Misdemeanor Traffic Offenses
March 17 2021
Traffic violations can range from trivial to severe. Minor offenses are “fix it” tickets and citations for violations that are non-moving. On the more severe end of the spectrum are consequential matters like “hit and run” accidents, especially if someone is killed or injured.
The majority of minor traffic offenses are deemed infractions. They are not considered criminal violations of the law. These types of typically violations involve relatively minor punishments. Usually fines, and/or a point on your driving record. More grave traffic violations may be charged as criminal. Convictions can include penalties like significant fines, restitution, drug/alcohol treatment, revocation of the driver’s license, and incarceration.
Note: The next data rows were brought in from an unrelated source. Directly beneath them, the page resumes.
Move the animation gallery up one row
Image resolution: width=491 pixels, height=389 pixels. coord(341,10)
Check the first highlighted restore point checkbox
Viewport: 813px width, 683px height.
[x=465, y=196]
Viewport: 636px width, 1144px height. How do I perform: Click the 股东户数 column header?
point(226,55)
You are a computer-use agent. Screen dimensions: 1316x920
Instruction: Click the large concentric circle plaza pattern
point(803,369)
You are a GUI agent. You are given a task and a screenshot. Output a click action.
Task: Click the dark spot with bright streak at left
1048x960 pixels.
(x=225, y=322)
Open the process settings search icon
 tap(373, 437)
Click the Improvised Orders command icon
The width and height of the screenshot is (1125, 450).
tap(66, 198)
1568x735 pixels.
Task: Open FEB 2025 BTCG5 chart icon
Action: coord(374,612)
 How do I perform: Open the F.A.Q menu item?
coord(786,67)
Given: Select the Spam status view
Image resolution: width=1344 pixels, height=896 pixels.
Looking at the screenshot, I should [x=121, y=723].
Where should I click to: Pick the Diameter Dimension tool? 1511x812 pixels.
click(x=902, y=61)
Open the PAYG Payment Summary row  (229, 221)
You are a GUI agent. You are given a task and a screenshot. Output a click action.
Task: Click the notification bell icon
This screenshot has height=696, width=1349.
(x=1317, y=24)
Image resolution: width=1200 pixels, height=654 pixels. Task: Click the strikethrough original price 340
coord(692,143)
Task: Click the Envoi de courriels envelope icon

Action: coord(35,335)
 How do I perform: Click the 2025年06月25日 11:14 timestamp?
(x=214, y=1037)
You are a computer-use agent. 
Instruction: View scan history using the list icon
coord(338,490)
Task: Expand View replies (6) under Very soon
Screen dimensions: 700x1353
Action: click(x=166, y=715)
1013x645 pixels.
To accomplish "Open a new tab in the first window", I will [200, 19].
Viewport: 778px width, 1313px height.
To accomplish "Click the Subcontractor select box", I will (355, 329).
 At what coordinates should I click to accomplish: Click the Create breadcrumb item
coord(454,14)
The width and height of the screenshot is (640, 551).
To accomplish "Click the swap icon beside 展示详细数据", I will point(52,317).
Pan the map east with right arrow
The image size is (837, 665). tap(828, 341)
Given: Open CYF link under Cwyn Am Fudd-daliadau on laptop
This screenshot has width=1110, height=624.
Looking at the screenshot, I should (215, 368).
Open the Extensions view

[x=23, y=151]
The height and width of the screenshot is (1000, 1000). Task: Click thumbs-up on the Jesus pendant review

There are two types of criminal offenses: misdemeanors and felonies. Misdemeanors are the less severe of the two. Any violation that has a maximum of one year or less in the county jail is deemed a misdemeanor. Misdemeanor traffic offenses following California law include both “status” violations, including having illegal vehicle modifications, and moving violations. Here are a few more serious traffic misdemeanors:
- Failure to stop and submit to law enforcement inspection of equipment, an unsafe condition, or other safety violations;
- Fleeing from an officer which includes causing an injury while fleeing;
- Driving without a valid license including driving with a suspended or revoked license including driving with a suspended or revoked license;
- Refusing to provide a license when requested by police;
- Causing bodily injury with a vehicle after a license has been suspended or revoked;
- Hit and run causing property damage, injury, or death (can also be charged as a felony);
- Driving the wrong way on a divided highway (can also be charged as a felony);
- Reckless driving, including reckless driving leading to bodily injury;
- Engaging in a race with another vehicle on a public highway, including racing which leads to bodily injury;
- Throwing any substance at another vehicle or vehicle occupant on a public highway;
- Possession of alcohol in a vehicle by anyone under 21;
- Possession of an open container of alcohol in a vehicle (if third or subsequent violation);
- For individuals required to use ignition interlock devices: failure to install such a device within 30 days, or driving a vehicle without the device installed;
- Driving under the influence of alcohol or drugs (can also be charged as a felony).
It is possible for misdemeanor traffic violations to carry weighty consequences. Violations can carry fines of up to $10,000 and potential jail time anywhere from a few days to a year. The court may also tack on other penalties, like enrollment in a substance abuse treatment program or another program, victim restitution, suspension of the driver’s license, and probation.
Felony traffic offenses are the most severe type of traffic offenses and can carry the most severe consequences, including years in state prison.